PROVIDED DATA ->
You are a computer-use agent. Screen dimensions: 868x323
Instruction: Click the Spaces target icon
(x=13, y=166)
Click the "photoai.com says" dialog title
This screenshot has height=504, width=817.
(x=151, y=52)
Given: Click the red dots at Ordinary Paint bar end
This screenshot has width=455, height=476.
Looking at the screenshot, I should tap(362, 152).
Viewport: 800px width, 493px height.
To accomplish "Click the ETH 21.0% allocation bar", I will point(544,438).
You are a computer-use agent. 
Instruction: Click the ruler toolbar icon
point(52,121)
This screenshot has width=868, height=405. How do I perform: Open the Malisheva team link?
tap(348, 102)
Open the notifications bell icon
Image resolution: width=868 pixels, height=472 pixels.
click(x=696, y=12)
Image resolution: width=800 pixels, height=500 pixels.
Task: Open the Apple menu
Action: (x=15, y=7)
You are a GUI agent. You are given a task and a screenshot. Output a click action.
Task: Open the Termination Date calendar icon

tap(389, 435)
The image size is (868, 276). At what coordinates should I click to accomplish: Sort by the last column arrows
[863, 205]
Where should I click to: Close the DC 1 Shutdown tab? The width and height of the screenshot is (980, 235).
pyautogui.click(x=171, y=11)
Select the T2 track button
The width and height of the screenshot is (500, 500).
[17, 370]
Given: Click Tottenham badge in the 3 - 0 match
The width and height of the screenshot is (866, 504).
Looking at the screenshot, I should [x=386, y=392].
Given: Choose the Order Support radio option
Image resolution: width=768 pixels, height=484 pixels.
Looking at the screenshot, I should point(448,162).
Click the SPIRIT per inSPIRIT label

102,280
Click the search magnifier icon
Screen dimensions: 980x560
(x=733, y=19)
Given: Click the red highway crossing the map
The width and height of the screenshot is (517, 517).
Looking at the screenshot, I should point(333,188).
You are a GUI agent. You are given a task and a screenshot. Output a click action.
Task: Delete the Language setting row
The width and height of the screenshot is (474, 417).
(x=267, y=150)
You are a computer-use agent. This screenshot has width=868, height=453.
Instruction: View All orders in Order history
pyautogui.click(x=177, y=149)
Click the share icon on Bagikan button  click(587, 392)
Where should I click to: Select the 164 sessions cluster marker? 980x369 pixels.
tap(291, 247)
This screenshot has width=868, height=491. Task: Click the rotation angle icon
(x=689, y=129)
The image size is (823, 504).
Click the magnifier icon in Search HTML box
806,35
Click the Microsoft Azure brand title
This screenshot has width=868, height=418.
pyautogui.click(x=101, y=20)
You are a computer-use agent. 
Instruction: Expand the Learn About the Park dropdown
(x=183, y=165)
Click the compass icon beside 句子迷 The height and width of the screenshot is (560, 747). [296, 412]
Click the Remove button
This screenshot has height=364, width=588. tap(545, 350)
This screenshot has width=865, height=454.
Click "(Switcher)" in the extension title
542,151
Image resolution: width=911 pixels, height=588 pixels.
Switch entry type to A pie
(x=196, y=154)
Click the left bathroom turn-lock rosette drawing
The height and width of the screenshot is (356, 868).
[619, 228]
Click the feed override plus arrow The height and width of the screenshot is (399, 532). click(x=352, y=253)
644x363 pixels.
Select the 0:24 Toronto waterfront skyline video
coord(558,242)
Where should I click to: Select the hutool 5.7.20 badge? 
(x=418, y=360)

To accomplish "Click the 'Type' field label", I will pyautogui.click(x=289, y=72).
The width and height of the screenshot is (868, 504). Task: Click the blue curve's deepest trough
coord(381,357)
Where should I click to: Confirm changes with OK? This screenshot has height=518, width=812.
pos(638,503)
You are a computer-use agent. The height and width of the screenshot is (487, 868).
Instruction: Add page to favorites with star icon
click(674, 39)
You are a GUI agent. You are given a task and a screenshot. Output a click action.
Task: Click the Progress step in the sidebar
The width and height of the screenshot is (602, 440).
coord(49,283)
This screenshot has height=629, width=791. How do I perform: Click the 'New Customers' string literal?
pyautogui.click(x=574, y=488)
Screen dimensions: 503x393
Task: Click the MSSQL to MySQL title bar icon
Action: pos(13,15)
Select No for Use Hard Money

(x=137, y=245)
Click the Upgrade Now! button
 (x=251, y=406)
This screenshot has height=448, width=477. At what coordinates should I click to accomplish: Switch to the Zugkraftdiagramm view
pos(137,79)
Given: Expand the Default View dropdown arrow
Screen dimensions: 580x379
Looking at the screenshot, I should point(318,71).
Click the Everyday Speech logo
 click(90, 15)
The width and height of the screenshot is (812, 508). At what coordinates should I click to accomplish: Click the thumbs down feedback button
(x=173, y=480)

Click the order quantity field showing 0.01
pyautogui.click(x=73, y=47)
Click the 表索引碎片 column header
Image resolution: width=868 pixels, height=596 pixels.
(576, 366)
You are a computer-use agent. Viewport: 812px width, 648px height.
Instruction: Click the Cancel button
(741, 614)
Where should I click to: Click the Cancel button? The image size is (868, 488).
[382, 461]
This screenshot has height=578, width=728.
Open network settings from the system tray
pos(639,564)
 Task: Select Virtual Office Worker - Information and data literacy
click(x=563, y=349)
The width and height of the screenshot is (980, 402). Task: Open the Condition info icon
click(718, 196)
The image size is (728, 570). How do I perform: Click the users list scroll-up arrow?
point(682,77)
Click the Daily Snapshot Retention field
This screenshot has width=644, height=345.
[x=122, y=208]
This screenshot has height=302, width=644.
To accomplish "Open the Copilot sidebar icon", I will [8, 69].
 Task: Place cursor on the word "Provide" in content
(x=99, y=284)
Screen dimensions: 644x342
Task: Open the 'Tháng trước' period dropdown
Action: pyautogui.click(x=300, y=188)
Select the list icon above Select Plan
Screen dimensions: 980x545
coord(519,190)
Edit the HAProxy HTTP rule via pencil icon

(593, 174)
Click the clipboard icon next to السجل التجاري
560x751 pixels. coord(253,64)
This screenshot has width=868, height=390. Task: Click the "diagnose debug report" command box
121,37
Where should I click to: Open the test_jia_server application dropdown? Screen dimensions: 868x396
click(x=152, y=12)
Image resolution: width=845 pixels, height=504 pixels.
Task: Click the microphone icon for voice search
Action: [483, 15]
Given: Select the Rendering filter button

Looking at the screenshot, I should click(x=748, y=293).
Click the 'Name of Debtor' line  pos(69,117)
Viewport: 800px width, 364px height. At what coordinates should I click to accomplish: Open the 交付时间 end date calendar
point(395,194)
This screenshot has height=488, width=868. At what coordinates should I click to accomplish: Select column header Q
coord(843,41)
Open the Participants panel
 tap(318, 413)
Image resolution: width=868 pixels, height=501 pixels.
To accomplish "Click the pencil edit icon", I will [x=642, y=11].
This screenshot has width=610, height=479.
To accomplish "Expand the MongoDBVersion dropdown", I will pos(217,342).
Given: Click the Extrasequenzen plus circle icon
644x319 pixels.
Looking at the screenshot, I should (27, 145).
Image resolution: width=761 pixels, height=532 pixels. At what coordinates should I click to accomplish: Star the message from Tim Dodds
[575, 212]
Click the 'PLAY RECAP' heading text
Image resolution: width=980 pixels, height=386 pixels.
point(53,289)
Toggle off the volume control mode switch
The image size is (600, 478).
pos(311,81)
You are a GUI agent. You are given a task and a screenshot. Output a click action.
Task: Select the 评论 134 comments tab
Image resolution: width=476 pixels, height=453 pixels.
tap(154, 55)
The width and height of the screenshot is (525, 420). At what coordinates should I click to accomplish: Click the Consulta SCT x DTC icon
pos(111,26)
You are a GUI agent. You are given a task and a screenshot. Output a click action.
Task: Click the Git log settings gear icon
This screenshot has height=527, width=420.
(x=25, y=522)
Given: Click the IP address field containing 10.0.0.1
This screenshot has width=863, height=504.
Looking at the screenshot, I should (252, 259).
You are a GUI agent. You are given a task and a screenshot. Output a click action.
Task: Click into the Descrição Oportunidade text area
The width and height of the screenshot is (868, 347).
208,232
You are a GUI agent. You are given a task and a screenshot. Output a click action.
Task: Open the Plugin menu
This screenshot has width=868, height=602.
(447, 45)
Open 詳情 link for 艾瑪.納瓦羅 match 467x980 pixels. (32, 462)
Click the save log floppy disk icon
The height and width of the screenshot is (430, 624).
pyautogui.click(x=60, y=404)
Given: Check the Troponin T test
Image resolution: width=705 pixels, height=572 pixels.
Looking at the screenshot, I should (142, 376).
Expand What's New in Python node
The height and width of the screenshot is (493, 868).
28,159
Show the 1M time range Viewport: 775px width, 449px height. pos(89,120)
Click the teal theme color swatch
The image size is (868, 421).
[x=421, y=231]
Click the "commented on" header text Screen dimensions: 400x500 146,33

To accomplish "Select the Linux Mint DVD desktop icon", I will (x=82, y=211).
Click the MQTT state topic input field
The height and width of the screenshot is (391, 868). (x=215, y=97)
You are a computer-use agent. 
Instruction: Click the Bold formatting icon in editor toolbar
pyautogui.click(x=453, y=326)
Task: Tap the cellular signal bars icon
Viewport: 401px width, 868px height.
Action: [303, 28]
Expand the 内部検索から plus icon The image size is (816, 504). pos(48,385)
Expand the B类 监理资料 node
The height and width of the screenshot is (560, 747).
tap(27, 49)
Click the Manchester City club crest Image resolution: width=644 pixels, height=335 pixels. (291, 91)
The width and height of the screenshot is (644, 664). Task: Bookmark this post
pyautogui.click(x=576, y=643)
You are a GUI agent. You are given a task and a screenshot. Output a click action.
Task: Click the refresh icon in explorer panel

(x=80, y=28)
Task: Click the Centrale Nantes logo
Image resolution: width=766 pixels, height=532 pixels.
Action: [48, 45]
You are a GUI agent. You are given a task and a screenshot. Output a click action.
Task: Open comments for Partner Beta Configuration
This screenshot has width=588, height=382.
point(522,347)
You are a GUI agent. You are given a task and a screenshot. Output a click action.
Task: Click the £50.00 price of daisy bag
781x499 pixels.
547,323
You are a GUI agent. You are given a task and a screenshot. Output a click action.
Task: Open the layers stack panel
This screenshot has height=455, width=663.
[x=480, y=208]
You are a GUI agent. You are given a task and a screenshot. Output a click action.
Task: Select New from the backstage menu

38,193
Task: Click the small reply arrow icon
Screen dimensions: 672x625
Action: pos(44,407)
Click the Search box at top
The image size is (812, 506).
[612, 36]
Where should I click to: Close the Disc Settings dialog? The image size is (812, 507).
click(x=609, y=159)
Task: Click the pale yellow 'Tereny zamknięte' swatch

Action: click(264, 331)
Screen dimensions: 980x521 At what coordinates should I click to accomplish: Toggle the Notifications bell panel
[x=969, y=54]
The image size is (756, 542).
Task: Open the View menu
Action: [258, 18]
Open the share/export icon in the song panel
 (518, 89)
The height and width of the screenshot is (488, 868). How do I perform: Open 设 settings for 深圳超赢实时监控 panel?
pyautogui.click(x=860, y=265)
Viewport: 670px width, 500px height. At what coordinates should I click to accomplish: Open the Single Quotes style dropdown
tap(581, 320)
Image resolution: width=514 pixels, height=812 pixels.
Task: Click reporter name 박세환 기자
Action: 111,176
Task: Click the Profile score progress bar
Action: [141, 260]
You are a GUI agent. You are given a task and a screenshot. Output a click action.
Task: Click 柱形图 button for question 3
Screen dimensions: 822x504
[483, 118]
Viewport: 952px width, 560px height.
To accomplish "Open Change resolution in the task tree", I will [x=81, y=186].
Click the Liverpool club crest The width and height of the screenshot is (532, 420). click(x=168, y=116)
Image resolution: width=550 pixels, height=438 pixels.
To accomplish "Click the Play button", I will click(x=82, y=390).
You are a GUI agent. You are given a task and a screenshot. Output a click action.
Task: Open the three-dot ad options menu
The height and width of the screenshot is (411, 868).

TASK INSTRUCTIONS -> Above are the entries. Output exactly the lines beginning with the line that has "This screenshot has width=455, height=476." and ending with the line that has "Open the notifications bell icon".

REPLY TO THE TASK ->
This screenshot has width=455, height=476.
Looking at the screenshot, I should tap(362, 152).
Viewport: 800px width, 493px height.
To accomplish "Click the ETH 21.0% allocation bar", I will point(544,438).
You are a computer-use agent. 
Instruction: Click the ruler toolbar icon
point(52,121)
This screenshot has width=868, height=405. How do I perform: Open the Malisheva team link?
tap(348, 102)
Open the notifications bell icon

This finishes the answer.